Trump’s private attorney, Marc Kasowitz, seized on that when he issued his statement rebutting Comey’s testimony. He accused Comey of being “one of these leakers” of classified information inside the government and — while denying that Trump had demanded Comey’s loyalty — said that “the office of the president is entitled to expect loyalty from those who are serving in an administration.”
Nick Akerman, a former Watergate prosecutor and U.S. attorney now at the law firm Dorsey and Whitney, said Kasowitz’s assertion that Comey had leaked potentially privileged information was “total nonsense.”
“There was no executive privilege for these conversations,” Akerman said. “A conversation in furtherance of a criminal scheme to obstruct justice is not covered by executive privilege. End of story.”
Kasowitz also said Comey had conceded that there was “no evidence that a single vote changed (in the November election) as result of Russian interference.” Comey said there was no evidence of direct ballot tampering. But he confirmed “a massive effort to target government and nongovernmental, near-governmental agencies” to affect the election.
“There should be no fuzz on this,” Comey said. “The Russians interfered. That happened. It’s about as unfake as you can possibly get,” a reference to Trump’s repeated assertions that the Russian investigation is “fake news.”
Rep.
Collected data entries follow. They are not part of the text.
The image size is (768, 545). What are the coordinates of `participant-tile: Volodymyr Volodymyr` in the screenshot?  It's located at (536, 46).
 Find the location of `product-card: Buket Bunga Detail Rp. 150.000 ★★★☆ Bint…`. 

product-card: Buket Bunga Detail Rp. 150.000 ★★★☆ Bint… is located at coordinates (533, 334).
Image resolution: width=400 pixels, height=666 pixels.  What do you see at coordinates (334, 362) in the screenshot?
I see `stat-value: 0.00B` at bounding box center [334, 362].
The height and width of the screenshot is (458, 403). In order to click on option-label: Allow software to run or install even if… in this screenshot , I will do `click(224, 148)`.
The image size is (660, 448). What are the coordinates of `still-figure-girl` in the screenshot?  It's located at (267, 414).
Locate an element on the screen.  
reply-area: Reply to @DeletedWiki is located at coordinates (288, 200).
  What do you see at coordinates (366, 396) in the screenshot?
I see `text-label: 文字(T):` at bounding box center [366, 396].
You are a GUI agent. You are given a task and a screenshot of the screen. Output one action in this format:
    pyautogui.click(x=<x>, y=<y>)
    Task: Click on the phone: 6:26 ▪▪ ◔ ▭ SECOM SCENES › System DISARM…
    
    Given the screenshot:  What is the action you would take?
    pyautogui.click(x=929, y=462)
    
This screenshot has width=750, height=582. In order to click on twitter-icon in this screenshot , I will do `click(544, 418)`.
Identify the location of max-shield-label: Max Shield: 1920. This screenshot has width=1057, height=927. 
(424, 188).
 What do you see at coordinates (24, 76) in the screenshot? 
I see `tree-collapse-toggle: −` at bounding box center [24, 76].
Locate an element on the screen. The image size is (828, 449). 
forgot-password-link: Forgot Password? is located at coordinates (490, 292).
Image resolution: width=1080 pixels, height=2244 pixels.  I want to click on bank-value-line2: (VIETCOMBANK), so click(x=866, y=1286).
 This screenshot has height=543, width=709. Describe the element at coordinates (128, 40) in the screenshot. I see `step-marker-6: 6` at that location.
Adam Schiff of Burbank, the ranking Democrat on the House Intelligence Committee, which is conducting a separate Russia investigation, called Comey’s testimony “pretty breathtaking,” and said the next steps for his committee are to corroborate Comey’s testimony with other witnesses.
Schiff said getting to the bottom of what Russia did last year ultimately is the point of the investigations.
“We know the Russians are going to interfere again,” he said. “We need to be able to prepare ourselves, defend ourselves, and really inoculate ourselves against that kind of intervention.”